* **What you have to do**
Copy out the entries below word for word, covering only the stretch from the line that contains "Task: Select the 跳转小程序 radio button" through the line that contains "Action: coord(168,42)", both included.

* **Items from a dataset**

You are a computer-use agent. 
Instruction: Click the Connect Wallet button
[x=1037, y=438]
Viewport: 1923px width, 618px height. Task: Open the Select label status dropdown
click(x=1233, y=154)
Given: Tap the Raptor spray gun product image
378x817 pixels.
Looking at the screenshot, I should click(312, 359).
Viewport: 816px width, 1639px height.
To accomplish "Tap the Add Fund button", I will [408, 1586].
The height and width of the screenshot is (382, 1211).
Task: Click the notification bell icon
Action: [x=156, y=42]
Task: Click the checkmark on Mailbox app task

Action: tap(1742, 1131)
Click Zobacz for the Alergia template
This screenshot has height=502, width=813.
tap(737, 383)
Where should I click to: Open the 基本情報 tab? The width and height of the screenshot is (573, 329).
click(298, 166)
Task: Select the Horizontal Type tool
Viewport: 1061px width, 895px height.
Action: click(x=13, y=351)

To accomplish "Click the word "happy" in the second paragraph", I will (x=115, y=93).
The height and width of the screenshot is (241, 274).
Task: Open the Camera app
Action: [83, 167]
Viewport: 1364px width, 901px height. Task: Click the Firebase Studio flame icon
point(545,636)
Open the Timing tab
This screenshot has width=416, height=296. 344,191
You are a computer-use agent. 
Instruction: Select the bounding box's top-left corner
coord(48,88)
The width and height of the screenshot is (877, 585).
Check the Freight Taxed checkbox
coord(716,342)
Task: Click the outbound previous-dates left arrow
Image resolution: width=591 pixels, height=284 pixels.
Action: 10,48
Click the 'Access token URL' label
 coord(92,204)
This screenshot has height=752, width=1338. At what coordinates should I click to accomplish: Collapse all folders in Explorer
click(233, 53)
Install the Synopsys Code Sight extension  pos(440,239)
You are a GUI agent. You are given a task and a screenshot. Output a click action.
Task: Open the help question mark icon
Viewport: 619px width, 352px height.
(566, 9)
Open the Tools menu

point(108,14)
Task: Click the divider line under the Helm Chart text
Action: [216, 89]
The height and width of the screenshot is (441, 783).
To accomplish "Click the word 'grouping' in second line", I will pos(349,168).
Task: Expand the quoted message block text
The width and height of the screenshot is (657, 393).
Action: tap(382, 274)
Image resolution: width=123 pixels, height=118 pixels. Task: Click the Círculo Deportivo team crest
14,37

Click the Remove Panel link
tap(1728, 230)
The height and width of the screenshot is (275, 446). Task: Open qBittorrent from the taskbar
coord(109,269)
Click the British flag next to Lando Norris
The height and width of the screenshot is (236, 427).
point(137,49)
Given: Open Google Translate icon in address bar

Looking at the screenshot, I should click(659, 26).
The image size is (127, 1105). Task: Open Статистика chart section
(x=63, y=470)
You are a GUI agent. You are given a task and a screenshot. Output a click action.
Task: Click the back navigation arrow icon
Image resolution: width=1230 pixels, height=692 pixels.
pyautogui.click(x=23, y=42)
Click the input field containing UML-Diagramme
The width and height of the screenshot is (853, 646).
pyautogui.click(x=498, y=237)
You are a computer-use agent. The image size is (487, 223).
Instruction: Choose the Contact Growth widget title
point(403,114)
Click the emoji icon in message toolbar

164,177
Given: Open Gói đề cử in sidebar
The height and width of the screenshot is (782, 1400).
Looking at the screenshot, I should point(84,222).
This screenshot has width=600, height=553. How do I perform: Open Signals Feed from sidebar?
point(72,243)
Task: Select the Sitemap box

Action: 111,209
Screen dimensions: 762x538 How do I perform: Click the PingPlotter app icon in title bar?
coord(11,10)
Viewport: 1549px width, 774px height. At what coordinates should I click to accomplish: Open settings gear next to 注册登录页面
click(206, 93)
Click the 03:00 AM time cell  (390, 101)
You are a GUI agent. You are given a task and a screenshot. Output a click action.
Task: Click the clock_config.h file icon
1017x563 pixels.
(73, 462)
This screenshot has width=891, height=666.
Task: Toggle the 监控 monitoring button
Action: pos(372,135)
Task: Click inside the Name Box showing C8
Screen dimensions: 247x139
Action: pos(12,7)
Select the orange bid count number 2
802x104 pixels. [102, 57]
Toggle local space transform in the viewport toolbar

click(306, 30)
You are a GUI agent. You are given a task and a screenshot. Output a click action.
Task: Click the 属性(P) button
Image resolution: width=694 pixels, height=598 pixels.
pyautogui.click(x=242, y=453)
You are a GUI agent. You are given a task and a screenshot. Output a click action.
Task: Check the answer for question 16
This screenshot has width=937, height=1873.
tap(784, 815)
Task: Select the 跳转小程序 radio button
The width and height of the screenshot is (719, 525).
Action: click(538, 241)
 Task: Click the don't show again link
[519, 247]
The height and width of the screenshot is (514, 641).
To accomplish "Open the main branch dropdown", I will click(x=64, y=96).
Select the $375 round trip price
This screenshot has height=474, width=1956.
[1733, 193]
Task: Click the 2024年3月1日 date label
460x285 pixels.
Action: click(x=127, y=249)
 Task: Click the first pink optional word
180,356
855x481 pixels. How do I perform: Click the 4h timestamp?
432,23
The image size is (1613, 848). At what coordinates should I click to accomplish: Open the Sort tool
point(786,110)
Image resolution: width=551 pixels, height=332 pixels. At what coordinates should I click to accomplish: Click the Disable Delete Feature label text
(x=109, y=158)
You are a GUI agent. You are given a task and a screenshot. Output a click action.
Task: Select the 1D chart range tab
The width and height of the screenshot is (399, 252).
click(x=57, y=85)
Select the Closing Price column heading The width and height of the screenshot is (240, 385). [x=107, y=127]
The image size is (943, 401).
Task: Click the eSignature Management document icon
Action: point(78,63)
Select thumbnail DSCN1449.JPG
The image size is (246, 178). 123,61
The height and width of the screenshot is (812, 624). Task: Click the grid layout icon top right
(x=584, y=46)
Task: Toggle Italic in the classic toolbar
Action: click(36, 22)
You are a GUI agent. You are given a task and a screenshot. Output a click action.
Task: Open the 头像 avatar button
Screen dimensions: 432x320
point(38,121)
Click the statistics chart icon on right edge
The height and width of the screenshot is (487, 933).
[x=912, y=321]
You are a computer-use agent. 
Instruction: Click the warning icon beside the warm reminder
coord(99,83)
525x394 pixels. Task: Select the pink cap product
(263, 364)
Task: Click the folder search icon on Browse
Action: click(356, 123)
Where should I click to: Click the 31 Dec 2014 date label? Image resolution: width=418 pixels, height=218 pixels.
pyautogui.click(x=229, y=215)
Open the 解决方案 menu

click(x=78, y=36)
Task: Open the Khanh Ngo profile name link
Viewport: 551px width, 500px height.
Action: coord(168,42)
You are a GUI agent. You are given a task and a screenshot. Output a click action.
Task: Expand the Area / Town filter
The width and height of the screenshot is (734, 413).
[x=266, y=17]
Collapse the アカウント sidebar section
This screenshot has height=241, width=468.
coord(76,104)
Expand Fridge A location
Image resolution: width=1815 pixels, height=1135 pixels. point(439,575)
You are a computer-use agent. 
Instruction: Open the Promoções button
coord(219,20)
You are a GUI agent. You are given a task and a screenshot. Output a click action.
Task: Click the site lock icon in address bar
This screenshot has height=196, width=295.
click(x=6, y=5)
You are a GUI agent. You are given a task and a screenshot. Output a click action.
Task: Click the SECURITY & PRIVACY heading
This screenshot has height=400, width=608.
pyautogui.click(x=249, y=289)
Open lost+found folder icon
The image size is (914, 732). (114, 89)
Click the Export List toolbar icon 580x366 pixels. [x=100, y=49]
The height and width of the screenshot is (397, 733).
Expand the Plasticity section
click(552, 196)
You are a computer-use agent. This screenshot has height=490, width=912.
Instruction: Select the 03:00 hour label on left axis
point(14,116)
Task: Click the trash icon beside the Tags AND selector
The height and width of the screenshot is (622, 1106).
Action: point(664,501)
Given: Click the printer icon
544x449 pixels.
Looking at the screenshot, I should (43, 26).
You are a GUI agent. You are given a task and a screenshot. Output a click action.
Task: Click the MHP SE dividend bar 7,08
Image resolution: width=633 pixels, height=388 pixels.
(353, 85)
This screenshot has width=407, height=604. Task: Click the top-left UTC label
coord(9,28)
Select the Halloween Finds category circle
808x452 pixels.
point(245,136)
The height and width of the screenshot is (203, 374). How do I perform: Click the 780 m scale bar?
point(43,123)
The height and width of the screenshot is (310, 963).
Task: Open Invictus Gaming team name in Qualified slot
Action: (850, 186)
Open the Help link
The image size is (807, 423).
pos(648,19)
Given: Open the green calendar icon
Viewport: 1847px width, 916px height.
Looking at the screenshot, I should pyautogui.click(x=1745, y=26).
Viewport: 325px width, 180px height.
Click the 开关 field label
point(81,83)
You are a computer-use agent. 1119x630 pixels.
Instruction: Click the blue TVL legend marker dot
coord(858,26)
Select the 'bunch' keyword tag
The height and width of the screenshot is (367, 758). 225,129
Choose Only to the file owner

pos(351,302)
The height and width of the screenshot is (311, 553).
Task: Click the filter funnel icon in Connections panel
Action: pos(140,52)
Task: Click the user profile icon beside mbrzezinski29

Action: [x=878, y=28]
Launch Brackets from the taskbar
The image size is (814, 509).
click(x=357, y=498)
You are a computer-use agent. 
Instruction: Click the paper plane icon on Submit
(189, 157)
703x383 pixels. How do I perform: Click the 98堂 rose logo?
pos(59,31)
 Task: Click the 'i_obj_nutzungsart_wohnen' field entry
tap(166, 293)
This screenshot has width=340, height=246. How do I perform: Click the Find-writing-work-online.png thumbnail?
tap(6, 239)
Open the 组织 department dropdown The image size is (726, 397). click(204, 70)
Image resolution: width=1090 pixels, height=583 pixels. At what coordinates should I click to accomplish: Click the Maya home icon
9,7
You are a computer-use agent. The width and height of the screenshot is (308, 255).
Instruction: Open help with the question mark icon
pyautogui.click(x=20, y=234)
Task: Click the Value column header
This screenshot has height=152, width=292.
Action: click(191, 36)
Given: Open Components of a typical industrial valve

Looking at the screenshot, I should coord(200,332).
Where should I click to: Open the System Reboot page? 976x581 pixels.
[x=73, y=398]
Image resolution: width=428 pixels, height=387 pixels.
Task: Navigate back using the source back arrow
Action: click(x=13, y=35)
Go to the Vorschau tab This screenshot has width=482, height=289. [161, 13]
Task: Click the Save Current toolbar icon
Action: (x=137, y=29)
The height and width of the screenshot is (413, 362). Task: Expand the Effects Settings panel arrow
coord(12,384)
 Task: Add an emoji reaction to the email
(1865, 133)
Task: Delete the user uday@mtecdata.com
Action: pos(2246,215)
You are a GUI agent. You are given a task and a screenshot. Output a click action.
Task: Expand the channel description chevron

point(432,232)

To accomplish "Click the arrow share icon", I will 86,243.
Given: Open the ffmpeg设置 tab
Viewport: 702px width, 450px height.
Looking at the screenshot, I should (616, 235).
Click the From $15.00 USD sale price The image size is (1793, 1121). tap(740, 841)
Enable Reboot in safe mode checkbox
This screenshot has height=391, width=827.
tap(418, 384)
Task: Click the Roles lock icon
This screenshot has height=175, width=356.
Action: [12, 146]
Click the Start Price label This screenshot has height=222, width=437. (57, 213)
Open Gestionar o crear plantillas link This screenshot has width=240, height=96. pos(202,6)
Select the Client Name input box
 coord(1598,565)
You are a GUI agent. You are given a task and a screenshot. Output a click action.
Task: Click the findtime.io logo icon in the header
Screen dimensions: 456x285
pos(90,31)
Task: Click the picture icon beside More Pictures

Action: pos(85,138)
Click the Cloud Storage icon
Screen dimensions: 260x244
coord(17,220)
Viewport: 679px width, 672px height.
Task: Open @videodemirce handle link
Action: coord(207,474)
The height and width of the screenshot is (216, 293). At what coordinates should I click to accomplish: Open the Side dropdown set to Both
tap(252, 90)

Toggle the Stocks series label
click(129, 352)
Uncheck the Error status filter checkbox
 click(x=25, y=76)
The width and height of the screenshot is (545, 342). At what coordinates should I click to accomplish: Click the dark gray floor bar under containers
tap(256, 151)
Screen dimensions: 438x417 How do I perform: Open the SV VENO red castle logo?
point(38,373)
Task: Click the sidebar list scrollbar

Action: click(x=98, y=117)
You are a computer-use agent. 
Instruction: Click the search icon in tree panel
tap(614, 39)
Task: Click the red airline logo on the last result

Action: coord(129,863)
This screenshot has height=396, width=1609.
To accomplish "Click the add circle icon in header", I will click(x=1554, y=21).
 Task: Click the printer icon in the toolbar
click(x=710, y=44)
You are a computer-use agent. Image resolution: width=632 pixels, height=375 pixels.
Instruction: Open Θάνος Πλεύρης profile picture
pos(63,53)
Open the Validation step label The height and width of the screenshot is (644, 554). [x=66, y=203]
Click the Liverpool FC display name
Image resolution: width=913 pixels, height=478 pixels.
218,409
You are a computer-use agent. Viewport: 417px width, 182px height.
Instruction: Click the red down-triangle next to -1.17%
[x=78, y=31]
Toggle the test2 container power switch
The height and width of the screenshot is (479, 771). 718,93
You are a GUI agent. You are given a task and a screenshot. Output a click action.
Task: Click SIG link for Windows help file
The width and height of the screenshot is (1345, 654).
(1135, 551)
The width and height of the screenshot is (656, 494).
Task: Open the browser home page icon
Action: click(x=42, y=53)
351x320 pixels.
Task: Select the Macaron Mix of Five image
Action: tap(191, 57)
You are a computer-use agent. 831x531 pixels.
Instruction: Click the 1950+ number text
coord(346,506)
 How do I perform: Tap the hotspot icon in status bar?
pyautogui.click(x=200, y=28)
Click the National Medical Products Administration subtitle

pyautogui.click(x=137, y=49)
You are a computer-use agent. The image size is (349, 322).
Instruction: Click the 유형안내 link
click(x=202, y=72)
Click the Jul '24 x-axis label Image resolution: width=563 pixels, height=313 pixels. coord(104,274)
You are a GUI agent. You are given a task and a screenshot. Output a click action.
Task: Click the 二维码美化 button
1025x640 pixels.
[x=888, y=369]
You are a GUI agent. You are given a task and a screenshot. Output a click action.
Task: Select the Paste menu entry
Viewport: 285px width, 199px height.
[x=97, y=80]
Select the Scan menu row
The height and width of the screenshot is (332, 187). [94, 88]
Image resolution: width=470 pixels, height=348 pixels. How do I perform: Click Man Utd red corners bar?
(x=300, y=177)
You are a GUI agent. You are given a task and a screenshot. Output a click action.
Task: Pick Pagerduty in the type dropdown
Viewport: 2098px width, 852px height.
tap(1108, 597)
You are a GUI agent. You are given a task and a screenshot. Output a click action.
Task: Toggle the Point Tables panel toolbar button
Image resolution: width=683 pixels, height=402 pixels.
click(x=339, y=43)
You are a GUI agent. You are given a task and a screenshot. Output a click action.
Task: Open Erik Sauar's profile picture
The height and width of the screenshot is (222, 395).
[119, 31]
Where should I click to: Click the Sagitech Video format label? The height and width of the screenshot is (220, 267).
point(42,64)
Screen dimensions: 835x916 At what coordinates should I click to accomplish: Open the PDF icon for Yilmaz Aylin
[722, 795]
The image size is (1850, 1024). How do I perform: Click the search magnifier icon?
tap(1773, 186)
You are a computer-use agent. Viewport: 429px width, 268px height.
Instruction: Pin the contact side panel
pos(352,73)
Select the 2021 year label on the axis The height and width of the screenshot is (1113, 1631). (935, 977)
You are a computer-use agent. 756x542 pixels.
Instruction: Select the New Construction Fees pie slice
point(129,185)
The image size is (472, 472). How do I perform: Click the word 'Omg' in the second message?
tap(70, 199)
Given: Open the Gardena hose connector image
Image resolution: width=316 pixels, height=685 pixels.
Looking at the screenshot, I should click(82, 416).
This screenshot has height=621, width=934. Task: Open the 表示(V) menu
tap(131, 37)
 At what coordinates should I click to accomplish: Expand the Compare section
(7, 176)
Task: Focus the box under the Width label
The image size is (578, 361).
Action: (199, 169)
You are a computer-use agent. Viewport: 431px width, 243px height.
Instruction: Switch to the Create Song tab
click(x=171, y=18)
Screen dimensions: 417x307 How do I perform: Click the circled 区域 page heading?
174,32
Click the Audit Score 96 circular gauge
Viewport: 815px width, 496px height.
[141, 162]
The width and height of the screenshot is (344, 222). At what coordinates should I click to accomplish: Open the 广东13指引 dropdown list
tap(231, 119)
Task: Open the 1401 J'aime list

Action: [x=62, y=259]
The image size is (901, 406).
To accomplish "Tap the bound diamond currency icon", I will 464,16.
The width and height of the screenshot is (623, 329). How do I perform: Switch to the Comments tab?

* **Result of this exercise**
Task: Select the 跳转小程序 radio button
The width and height of the screenshot is (719, 525).
Action: click(538, 241)
 Task: Click the don't show again link
[519, 247]
The height and width of the screenshot is (514, 641).
To accomplish "Open the main branch dropdown", I will click(x=64, y=96).
Select the $375 round trip price
This screenshot has height=474, width=1956.
[1733, 193]
Task: Click the 2024年3月1日 date label
460x285 pixels.
Action: click(x=127, y=249)
 Task: Click the first pink optional word
180,356
855x481 pixels. How do I perform: Click the 4h timestamp?
432,23
The image size is (1613, 848). At what coordinates should I click to accomplish: Open the Sort tool
point(786,110)
Image resolution: width=551 pixels, height=332 pixels. At what coordinates should I click to accomplish: Click the Disable Delete Feature label text
(x=109, y=158)
You are a GUI agent. You are given a task and a screenshot. Output a click action.
Task: Select the 1D chart range tab
The width and height of the screenshot is (399, 252).
click(x=57, y=85)
Select the Closing Price column heading The width and height of the screenshot is (240, 385). [x=107, y=127]
The image size is (943, 401).
Task: Click the eSignature Management document icon
Action: point(78,63)
Select thumbnail DSCN1449.JPG
The image size is (246, 178). 123,61
The height and width of the screenshot is (812, 624). Task: Click the grid layout icon top right
(x=584, y=46)
Task: Toggle Italic in the classic toolbar
Action: click(36, 22)
You are a GUI agent. You are given a task and a screenshot. Output a click action.
Task: Open the 头像 avatar button
Screen dimensions: 432x320
point(38,121)
Click the statistics chart icon on right edge
The height and width of the screenshot is (487, 933).
[x=912, y=321]
You are a computer-use agent. 
Instruction: Click the warning icon beside the warm reminder
coord(99,83)
525x394 pixels. Task: Select the pink cap product
(263, 364)
Task: Click the folder search icon on Browse
Action: click(356, 123)
Where should I click to: Click the 31 Dec 2014 date label? Image resolution: width=418 pixels, height=218 pixels.
pyautogui.click(x=229, y=215)
Open the 解决方案 menu

click(x=78, y=36)
Task: Open the Khanh Ngo profile name link
Viewport: 551px width, 500px height.
Action: coord(168,42)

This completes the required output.